Aug. 20 (Bloomberg) -- Palm Inc. has introduced a second Treo e-mail phone in less than two months to challenge Research In Motion Ltd.'s BlackBerry and Apple Inc.'s iPhone, and end four straight quarters of losses.
The Treo Pro will sell for $549 in the U.S. later this year without a carrier partner, allowing users to run it on a variety of networks, Palm said in a statement. Wireless providers in Europe will offer it next month for free or at prices up to 399 euros ($589), depending on the service contract users select.
To snap a three-quarter sales slump, Palm is trying to lure customers from the $199 iPhone 3G with updated e-mail features and a new BlackBerry that lets users edit documents and watch video. While the Treo Pro's features are competitive, the device won't be successful unless Palm gets carriers to subsidize it and offer it for $250 or less, Global Crown Capital analyst Pablo Perez-Fernandez said.
``The only way they're going to turn the ship around is bringing to market compelling products that are competitively priced,'' said San Francisco-based Perez-Fernandez, who recommends buying the shares and said he doesn't own any.

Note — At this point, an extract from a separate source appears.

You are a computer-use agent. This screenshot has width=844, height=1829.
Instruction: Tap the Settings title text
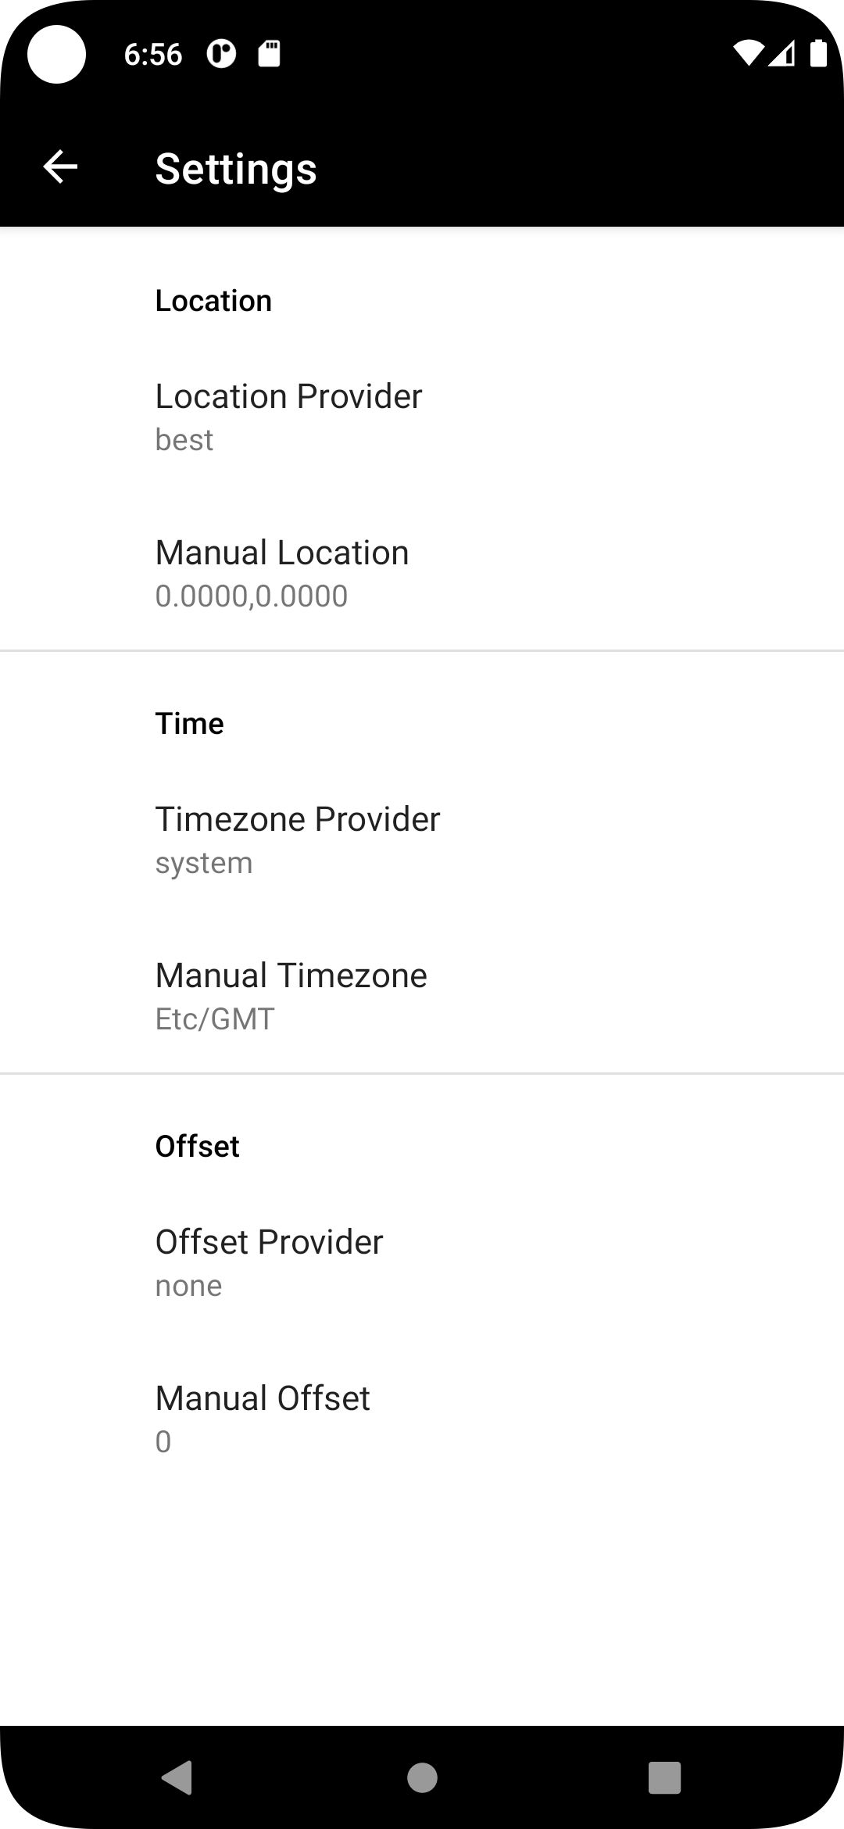(236, 169)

In July, Palm said it sold 2 million units of its $99 Centro phones in less than a year. While the Centro is helping Palm increase revenue, the company has to sell more of the pricier Treos to expand its profit margins, Perez-Fernandez said. In June, Palm posted a wider fourth-quarter loss than analysts had estimated and projected a loss this quarter even though sales will increase for the first time in a year.
`Not Good Enough Yet'
``The numbers tell me we're not doing good enough yet and we've got to keep working hard to make them better,'' Chief Executive Officer Ed Colligan, 47, said in an interview at Palm's headquarters in Sunnyvale, California. ``The profitability strategy is `get these products out in the marketplace and sell them in millions.'''
Palm fell 4 cents to $7.76 at 4 p.m. New York time in Nasdaq Stock Market trading and has gained 22 percent this year.
The Treo Pro is based on Microsoft Corp.'s Windows operating system, which is gaining popularity in mobile phones, according to Perez-Fernandez. The device has satellite navigation and lets users surf the Web through wireless Internet or mobile-phone networks, matching features on the BlackBerry and iPhone.

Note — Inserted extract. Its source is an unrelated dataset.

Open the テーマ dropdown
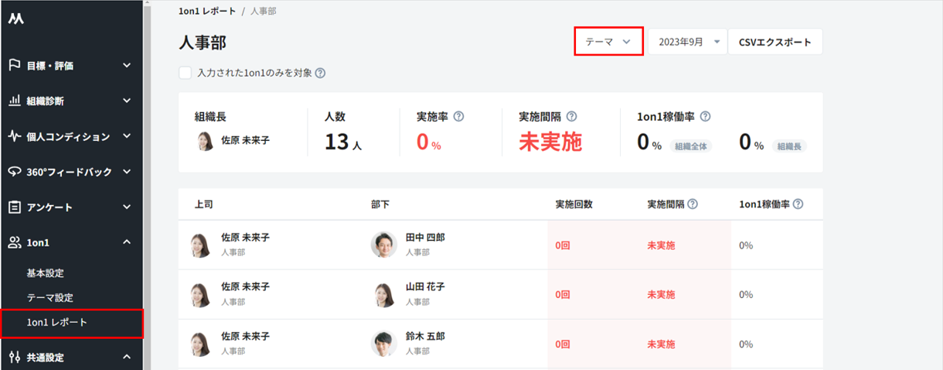Viewport: 943px width, 370px height. 608,42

The phone, which has a touch screen and full keyboard, is half an inch (1.4 centimeters) thick, about the same as the iPhone and a quarter of an inch thinner than older Treo models. It will be available in Europe through Vodafone Group Plc and Telefonica SA's O2 unit and through Telstra Corp. in Australia in September. More carrier contracts will be signed worldwide, Palm said.
Bold Competition
The device will compete against the BlackBerry Bold, the most advanced BlackBerry so far, scheduled to start selling for a yet-undisclosed price in the U.S. in the next few weeks. Apple is also selling its iPhone to business users and added support for Microsoft's corporate e-mail system in the latest version. Both the iPhone and the Bold are offered by AT&T Inc., the largest U.S. phone company.
The Centro helped Palm increase U.S. sales of so-called smartphones, handsets that serve up e-mail, to 13.4 percent in the first calendar quarter from 7.9 percent in the previous three months, according to Framingham, Massachusetts-based research firm IDC. The BlackBerry boosted its share to 44.5 percent from 35.1 percent. Apple's share fell to 19.2 percent from 26.7 percent.